:: Given records ::
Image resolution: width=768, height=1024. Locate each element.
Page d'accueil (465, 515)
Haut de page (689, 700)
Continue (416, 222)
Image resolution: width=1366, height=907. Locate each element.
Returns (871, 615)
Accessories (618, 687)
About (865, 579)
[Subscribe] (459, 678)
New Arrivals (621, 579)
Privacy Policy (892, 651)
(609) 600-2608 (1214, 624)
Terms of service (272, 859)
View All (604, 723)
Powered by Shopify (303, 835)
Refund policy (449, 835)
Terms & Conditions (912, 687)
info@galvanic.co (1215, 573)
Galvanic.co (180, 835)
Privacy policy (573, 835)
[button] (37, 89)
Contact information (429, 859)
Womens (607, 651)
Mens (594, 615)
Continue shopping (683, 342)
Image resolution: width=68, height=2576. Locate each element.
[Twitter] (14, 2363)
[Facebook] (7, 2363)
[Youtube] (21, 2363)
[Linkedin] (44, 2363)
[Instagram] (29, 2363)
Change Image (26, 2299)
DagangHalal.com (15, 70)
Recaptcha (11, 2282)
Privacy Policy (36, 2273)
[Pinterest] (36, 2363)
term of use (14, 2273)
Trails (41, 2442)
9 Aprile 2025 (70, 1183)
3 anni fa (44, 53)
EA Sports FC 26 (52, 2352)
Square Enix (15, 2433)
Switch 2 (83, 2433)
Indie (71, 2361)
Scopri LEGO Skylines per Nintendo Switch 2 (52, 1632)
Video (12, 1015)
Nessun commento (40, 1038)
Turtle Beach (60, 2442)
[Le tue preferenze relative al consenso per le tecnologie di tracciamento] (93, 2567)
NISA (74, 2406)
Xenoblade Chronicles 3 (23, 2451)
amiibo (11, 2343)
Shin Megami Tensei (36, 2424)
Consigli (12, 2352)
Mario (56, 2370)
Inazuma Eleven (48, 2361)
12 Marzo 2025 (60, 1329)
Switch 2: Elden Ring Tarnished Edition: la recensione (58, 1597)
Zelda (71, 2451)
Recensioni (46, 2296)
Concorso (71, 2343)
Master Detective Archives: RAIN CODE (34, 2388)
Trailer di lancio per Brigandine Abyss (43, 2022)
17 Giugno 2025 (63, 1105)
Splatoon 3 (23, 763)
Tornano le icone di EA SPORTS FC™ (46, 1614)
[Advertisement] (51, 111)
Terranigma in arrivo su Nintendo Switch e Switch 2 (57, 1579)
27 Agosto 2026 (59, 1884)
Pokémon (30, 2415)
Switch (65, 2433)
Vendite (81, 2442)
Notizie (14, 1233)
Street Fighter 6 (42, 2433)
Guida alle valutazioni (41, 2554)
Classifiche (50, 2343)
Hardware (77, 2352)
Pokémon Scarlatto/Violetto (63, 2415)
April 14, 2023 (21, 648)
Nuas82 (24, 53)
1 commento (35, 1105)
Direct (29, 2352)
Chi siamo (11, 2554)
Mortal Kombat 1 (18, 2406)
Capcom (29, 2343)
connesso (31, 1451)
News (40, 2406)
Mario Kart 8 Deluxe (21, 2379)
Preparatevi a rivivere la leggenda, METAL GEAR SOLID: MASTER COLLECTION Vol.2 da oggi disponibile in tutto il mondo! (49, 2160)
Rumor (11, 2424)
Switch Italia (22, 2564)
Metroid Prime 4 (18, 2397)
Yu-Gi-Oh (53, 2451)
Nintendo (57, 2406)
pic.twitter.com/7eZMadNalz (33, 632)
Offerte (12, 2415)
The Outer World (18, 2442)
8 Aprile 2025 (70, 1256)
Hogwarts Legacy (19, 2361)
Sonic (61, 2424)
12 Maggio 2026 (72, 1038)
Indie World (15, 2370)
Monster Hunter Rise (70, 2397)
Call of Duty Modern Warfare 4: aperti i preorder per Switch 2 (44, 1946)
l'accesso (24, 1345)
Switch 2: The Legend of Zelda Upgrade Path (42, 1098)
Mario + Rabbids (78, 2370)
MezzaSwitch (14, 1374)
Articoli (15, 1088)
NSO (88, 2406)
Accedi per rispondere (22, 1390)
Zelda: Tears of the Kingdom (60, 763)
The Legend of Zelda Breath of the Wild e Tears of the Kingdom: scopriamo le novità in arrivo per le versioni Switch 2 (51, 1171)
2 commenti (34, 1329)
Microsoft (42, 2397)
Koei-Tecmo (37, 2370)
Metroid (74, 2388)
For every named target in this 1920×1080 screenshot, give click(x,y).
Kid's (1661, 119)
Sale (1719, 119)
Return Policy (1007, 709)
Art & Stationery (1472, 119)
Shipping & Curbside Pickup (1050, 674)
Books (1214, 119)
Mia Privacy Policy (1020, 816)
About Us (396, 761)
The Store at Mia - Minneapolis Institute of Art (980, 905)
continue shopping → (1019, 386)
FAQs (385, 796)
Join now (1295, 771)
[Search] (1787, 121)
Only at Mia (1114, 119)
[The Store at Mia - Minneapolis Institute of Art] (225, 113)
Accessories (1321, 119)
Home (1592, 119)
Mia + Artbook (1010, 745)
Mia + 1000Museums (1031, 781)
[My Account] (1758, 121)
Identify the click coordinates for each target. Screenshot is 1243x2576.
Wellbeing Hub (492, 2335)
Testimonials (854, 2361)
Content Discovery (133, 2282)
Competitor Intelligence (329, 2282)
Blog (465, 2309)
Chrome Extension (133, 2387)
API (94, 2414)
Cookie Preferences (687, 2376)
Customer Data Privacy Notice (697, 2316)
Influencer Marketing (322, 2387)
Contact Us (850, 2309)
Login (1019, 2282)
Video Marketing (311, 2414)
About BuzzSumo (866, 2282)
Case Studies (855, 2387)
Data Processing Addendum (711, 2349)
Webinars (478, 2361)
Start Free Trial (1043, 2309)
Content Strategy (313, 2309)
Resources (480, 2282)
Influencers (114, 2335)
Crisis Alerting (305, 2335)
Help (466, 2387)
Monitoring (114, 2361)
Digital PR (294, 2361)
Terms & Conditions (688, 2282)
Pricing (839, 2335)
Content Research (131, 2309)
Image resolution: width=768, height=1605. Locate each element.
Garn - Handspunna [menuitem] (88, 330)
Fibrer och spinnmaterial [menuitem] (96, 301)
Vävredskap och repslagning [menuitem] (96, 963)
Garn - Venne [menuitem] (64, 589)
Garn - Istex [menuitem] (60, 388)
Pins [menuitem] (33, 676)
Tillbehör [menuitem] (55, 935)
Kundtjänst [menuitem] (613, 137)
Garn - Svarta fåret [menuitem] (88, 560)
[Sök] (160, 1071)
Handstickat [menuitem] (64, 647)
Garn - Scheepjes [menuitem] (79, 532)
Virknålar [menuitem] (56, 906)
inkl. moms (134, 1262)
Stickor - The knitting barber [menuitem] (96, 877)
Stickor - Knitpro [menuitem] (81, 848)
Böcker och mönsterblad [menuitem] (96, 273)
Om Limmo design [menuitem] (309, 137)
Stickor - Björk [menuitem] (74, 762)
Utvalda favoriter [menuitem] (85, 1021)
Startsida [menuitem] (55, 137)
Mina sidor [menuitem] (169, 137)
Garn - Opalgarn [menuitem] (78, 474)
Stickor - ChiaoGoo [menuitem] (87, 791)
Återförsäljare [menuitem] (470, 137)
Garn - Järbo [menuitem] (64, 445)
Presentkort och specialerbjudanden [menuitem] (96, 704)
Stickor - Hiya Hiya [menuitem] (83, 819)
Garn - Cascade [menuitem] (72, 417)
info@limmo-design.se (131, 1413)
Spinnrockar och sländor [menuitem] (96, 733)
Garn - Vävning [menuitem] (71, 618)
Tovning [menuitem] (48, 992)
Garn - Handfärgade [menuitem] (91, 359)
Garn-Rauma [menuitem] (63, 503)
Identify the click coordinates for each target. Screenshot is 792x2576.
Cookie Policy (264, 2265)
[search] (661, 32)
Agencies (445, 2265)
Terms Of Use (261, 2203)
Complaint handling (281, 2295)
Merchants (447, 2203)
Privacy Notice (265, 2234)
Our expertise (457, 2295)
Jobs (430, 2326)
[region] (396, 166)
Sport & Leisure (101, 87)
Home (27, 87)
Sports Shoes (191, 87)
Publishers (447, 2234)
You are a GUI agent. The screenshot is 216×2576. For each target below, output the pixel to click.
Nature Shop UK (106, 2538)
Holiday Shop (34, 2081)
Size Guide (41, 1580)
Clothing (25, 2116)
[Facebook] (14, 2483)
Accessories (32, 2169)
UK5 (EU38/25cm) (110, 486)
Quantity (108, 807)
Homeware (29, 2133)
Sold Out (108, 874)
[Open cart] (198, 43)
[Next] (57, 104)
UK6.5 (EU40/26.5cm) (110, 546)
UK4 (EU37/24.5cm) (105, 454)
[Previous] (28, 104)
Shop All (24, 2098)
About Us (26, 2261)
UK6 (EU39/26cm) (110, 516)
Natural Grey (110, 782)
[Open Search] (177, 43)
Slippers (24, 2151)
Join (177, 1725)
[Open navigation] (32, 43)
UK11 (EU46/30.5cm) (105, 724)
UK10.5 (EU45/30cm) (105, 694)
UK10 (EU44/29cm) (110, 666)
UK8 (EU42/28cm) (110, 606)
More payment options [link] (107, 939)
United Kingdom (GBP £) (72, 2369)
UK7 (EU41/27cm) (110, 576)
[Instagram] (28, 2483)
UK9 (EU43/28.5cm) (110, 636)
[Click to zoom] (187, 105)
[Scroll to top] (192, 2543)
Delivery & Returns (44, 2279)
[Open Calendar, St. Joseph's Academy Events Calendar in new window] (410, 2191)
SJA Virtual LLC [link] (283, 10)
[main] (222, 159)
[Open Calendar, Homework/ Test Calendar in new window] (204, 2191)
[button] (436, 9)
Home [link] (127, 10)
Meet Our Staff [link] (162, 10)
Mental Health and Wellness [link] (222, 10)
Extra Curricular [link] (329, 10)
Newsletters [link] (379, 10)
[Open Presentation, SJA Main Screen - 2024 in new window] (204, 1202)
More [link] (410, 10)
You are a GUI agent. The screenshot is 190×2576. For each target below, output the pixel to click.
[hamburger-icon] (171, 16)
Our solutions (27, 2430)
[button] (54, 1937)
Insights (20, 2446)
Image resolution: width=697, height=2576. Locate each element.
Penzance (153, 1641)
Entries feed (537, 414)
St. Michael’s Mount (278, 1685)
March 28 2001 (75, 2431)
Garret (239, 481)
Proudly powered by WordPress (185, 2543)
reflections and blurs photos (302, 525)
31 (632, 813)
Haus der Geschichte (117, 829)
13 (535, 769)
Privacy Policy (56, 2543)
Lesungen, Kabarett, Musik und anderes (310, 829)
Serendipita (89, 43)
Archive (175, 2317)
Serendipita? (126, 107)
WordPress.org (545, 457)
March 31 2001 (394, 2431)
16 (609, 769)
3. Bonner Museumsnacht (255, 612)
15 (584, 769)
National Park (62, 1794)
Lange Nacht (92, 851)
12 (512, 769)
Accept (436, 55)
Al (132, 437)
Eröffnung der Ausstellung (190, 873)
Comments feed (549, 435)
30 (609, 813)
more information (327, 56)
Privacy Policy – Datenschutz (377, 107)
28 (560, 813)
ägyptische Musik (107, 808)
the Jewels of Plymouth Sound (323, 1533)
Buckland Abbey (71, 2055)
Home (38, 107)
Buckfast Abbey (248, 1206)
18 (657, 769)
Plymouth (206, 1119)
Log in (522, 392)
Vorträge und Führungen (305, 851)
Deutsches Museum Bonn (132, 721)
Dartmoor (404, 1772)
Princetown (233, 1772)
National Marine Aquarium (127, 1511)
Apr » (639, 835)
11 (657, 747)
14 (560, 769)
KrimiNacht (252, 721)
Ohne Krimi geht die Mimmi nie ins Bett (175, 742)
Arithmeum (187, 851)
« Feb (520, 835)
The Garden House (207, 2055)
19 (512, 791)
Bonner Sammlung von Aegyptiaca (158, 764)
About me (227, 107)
:::
Instructions to follow: Give back exactly the lines of the listing above that run from the line with "Presentkort och specialerbjudanden" to the line with "[main] (222, 159)", inclusive.

Result for this exercise:
Presentkort och specialerbjudanden [menuitem] (96, 704)
Stickor - Hiya Hiya [menuitem] (83, 819)
Garn - Cascade [menuitem] (72, 417)
info@limmo-design.se (131, 1413)
Spinnrockar och sländor [menuitem] (96, 733)
Garn - Vävning [menuitem] (71, 618)
Tovning [menuitem] (48, 992)
Garn - Handfärgade [menuitem] (91, 359)
Garn-Rauma [menuitem] (63, 503)
Identify the click coordinates for each target. Screenshot is 792x2576.
Cookie Policy (264, 2265)
[search] (661, 32)
Agencies (445, 2265)
Terms Of Use (261, 2203)
Complaint handling (281, 2295)
Merchants (447, 2203)
Privacy Notice (265, 2234)
Our expertise (457, 2295)
Jobs (430, 2326)
[region] (396, 166)
Sport & Leisure (101, 87)
Home (27, 87)
Sports Shoes (191, 87)
Publishers (447, 2234)
You are a GUI agent. The screenshot is 216×2576. For each target below, output the pixel to click.
Nature Shop UK (106, 2538)
Holiday Shop (34, 2081)
Size Guide (41, 1580)
Clothing (25, 2116)
[Facebook] (14, 2483)
Accessories (32, 2169)
UK5 (EU38/25cm) (110, 486)
Quantity (108, 807)
Homeware (29, 2133)
Sold Out (108, 874)
[Open cart] (198, 43)
[Next] (57, 104)
UK6.5 (EU40/26.5cm) (110, 546)
UK4 (EU37/24.5cm) (105, 454)
[Previous] (28, 104)
Shop All (24, 2098)
About Us (26, 2261)
UK6 (EU39/26cm) (110, 516)
Natural Grey (110, 782)
[Open Search] (177, 43)
Slippers (24, 2151)
Join (177, 1725)
[Open navigation] (32, 43)
UK11 (EU46/30.5cm) (105, 724)
UK10.5 (EU45/30cm) (105, 694)
UK10 (EU44/29cm) (110, 666)
UK8 (EU42/28cm) (110, 606)
More payment options [link] (107, 939)
United Kingdom (GBP £) (72, 2369)
UK7 (EU41/27cm) (110, 576)
[Instagram] (28, 2483)
UK9 (EU43/28.5cm) (110, 636)
[Click to zoom] (187, 105)
[Scroll to top] (192, 2543)
Delivery & Returns (44, 2279)
[Open Calendar, St. Joseph's Academy Events Calendar in new window] (410, 2191)
SJA Virtual LLC [link] (283, 10)
[main] (222, 159)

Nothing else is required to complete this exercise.